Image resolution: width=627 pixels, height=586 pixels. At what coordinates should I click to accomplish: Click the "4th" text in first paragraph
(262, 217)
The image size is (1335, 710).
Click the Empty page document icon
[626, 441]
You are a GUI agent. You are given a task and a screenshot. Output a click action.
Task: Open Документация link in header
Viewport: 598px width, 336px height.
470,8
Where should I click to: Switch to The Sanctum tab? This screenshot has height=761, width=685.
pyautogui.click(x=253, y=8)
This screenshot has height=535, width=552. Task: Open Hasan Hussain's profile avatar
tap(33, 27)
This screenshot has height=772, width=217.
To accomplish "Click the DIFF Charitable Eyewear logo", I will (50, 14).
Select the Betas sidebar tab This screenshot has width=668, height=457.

DESCRIPTION OF THE TASK:
The line with "This screenshot has height=772, width=217." and every line after it up to the end of the entries: output those exactly, and only those.

TASK SOLUTION:
This screenshot has height=772, width=217.
To accomplish "Click the DIFF Charitable Eyewear logo", I will (50, 14).
Select the Betas sidebar tab This screenshot has width=668, height=457.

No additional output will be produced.